Eaton was born in Hancock, New Hampshire, to Moses Eaton Sr. and Esther Ware Eaton in 1796. His father, Moses Eaton Senior, under whom he trained before setting out on his own, has been called "the most documented stenciler of New England" by the Center for Painted Wall Preservation. Eaton Jr. was called "the most prolific of early stencilers". His work was described as not being from a trained artist but "a farmer with a sense of color and design".

==Career==
Eaton originally worked with his father and eventually ran his own business, traveling through New Hampshire and into Maine. He usually used only two colors and balanced "leafy floral and fruit designs with geometric motifs". His work was known for its big bold patterns and bright colors. As he did his pattern work he would also offer to paint people's plaster walls in shades of ochre, raspberry and gray.

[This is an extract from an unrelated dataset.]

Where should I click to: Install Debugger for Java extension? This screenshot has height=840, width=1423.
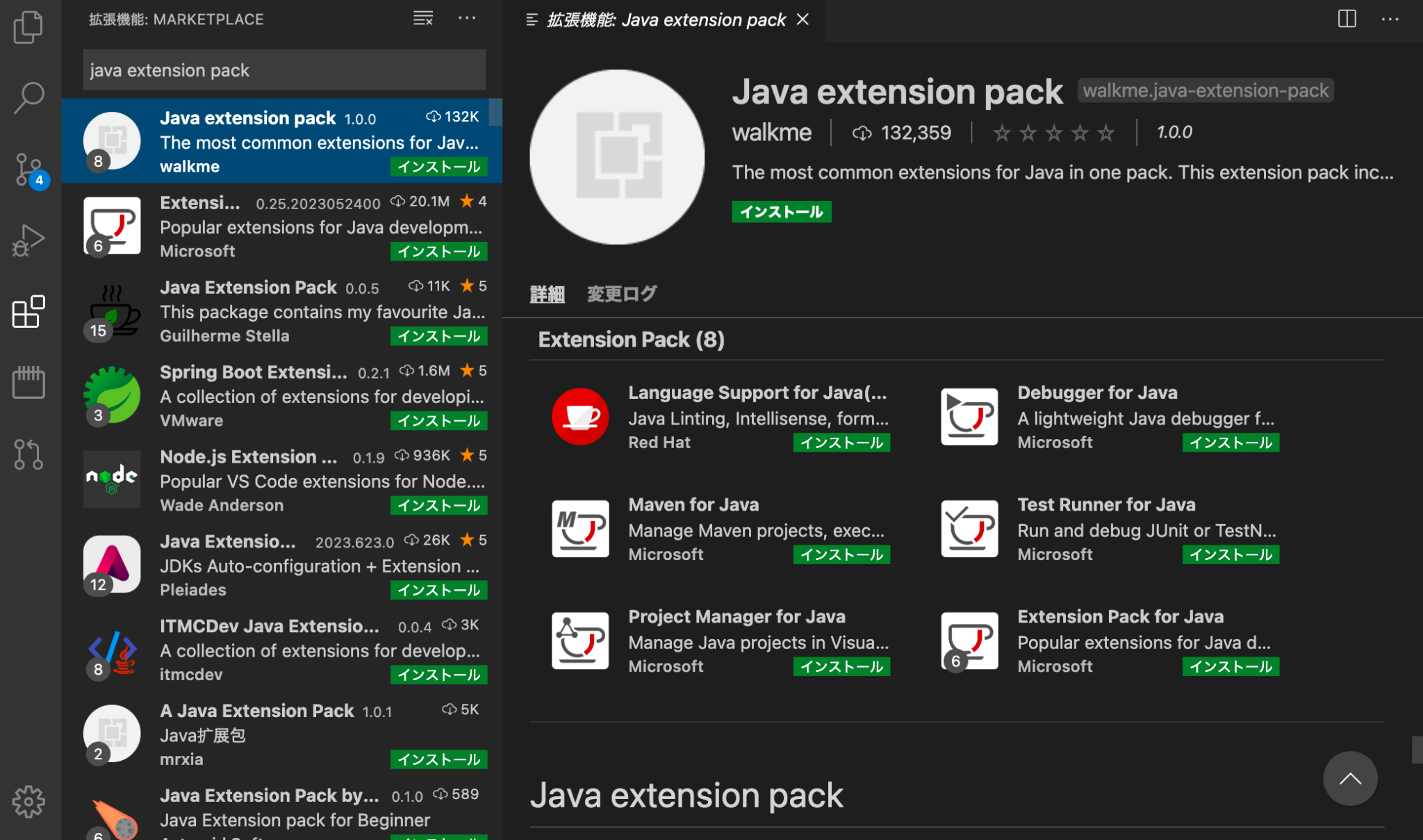point(1230,443)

His stencils were made of very heavy brown paper which had been stiffened with oil. Some of his motifs included pineapples, weeping willows, flower baskets and flower spray.

He worked alongside muralist Rufus Porter in 1824, and the two of them decorated the interior of the Hancock Inn as well as other local homes. Their traditional payment for one painted and stenciled room was $10.

In addition to stencil work, Eaton used block printing with blocks of wood carved from maple, pine and ash. He would use these to make patterns on paper and cloth using oil paints.

Eaton married Rebecca Platt in 1835 and they settled in Hancock and had three children. While he still continued to stencil, his focus was on farming, raising corn, Devon cattle and Blue Hen chickens. In later years, they moved to Dublin, New Hampshire, to live with their daughter and did stenciling in the front parlor of her house, discovered in 1918 under wallpaper.

==Death and legacy==
Eaton died in 1886. His stencil kit was found in the attic of his daughter's home in Dublin, which made it easier to identify his work. Within it were "eight large brushes and 78 stencils" as well as some vermillion paint. The kit is held by Historic New England. His work was popularized and publicized by Janet Waring in her book Early American Wall Stencils. A sample box containing ten panels of his stencil designs is held by the American Folk Art Museum. Designs by both him and his father are still sold today in stores focusing on early American decorative arts.